Lott v. Levitt, Part X

by Ted Frank on April 25, 2008

As we discussed in Part IX, one of John Lott’s two claims was settled, when Steven Levitt apologized for e-mails he sent another economist. It’s questionable how much satisfaction Lott can get from this, since, as an economist, he surely realizes that, without a loser-pays rule or agreement, there is a pooling equilibrium whereby both the sincerely-apologizing Levitt and the insincerely-apologizing Levitt would take the same course of action to avoid spending tens of thousands of dollars defending a de minimis allegation of libel, regardless of the merits of the claim.

The more significant, if less meritorious, claim of libel in Freakonomics is on appeal; Lott is now claiming that the case should have been decided under the allegedly more friendly Virginia libel law than the Illinois law under which his claim fails, but that is generally an argument for (at best) a claim of legal malpractice, rather than for a do-over for an expressly waived argument in federal court. Lott has posted the briefs; David Glenn blogs about the 2-year mark in the case. Not that I think Lott has a valid legal malpractice claim, either, unless his attorneys told him he had a good shot at winning more than he would spend in legal fees.

Lott does interesting economic research, and it is unfortunate he is tarring his reputation with a lawsuit that has the potential to impinge upon academic freedom.

{ 6 comments }

1 Anonymous Attorney 04.25.08 at 3:01 pm

This whole business is so unseemly.

2 Mark Francis 04.25.08 at 7:24 pm

“Lott does interesting economic research”

I supposed this is true. It is interesting in that he is often obviously wrong, and yet still gets work.

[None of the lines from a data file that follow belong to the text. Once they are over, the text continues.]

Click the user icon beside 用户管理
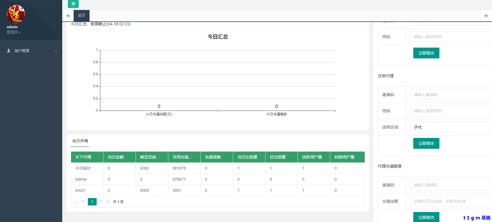pyautogui.click(x=9, y=51)
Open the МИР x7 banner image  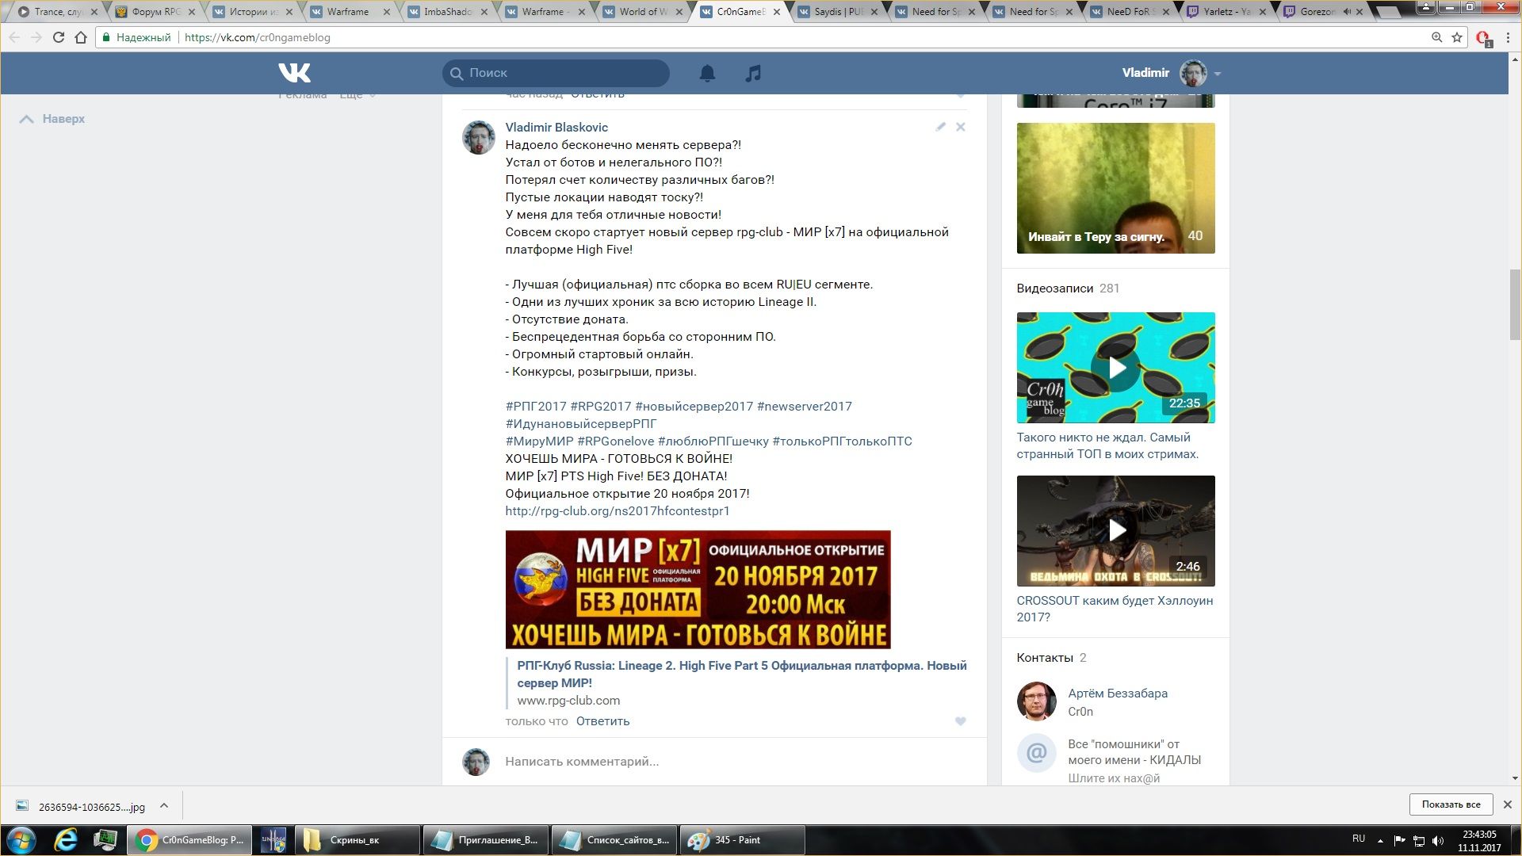click(698, 590)
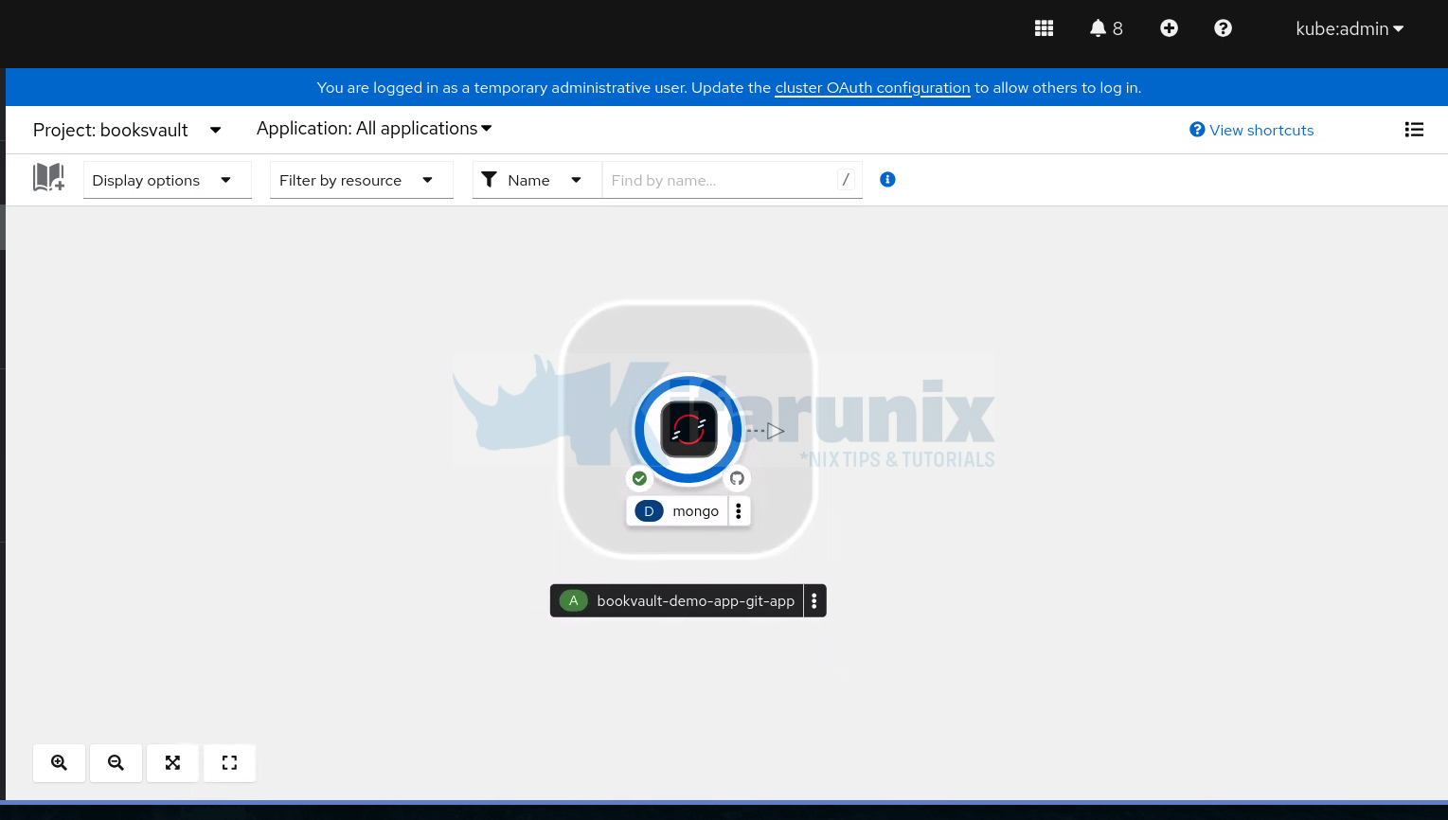Open the Display options dropdown

click(x=167, y=180)
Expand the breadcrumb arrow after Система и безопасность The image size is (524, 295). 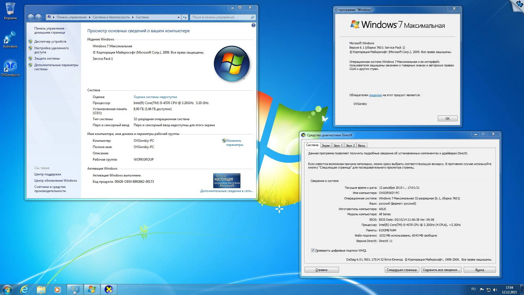133,17
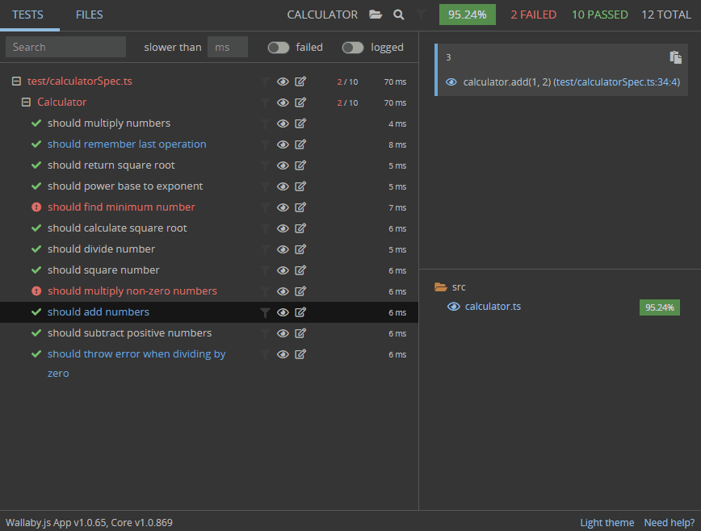
Task: Collapse the src folder in coverage panel
Action: click(440, 287)
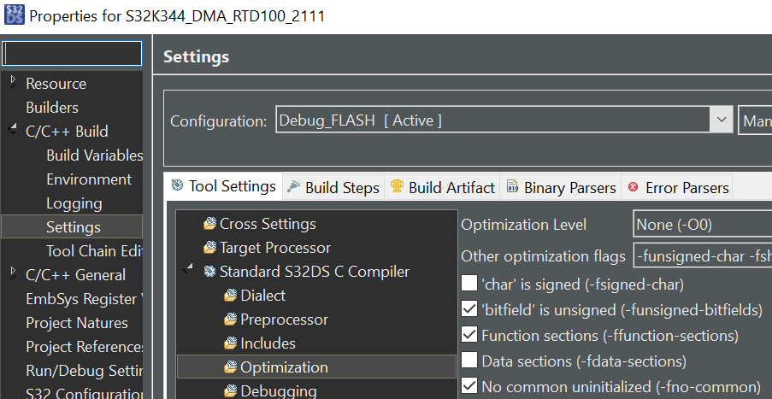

3 Anonymous 04.25.08 at 9:46 pm

Do you know if Levitt or HarperCollins is paying for Levitt’s legal costs? Does your argument depend on that answer? Even if Levitt is not very wealthy, HarperCollins surely would fight to the end so as not to encourage more of these lawsuits. The link that you have to the briefs show that both HarperCollins and Levitt are listed as defendants. Do you think that Levitt signed what you call “a remarkable letter of apology” in your post at Part IX was simply done to avoid legal costs? The link that you have to the apology letter has a lot of people who think that Levitt did something quite wrong here with the emails that he sent around. The apology letter discusses claims of bribery, claims of preventing papers from being published because they had alternative views, and claims of that research was not refereed all being wrong. I assume that this is what you meant by “a remarkable letter of apology.”

If Lott is just as correct about this other part of the case involved in the appeal, then why shouldn’t Levitt apologize? Why shouldn’t Levitt admit that his claims are wrong? If HarperCollins is paying for Levitt’s legal costs, then shouldn’t you be upset with Levitt and not Lott? Of course, if Levitt is having to pay his costs and Lott has more money than Levitt, then you are right and Lott’s wins could tell us nothing. Could you just fill in some of this information for readers?

4 Ted 04.25.08 at 10:31 pm

The one time I looked at a book contract for an author with a major publishing house, it required the author to indemnify the publisher for legal claims. I don’t know if Levitt has a different arrangement, but I also see no reason that the publisher would agree to pay for Levitt’s legal expenses once they were out of the case and the only remaining claim is for libel in Levitt’s e-mail.

I have no idea what Lott’s arrangements are for attorney’s fees. It’s hard to imagine Seyfarth Shaw agreeing to represent Lott in a case this weak without an up-front retainer.

The ten posts I’ve written on the topic speak for themselves, and I don’t have any interest in discussing it further.

5 rbnn 04.26.08 at 3:54 pm

The use of the term “unfortunate” is an interesting rhetorical device, in the sentence “it is unfortunate he is tarring his reputation with a lawsuit”, which just happens to be posted on a widely read blog.

I suppose I would call it preterition, or perhaps apophasis.

6 SteVe 04.27.08 at 10:20 pm

Mark,

What is it that Lott is “often obviously wrong” about? While I suspect the man has some personality flaws that make him overly sensitive to criticism (based on this lawsuit & his sockpuppet incident), I believe his work garners some merit & a lot of criticism from those opposed to his findings based on their points of view.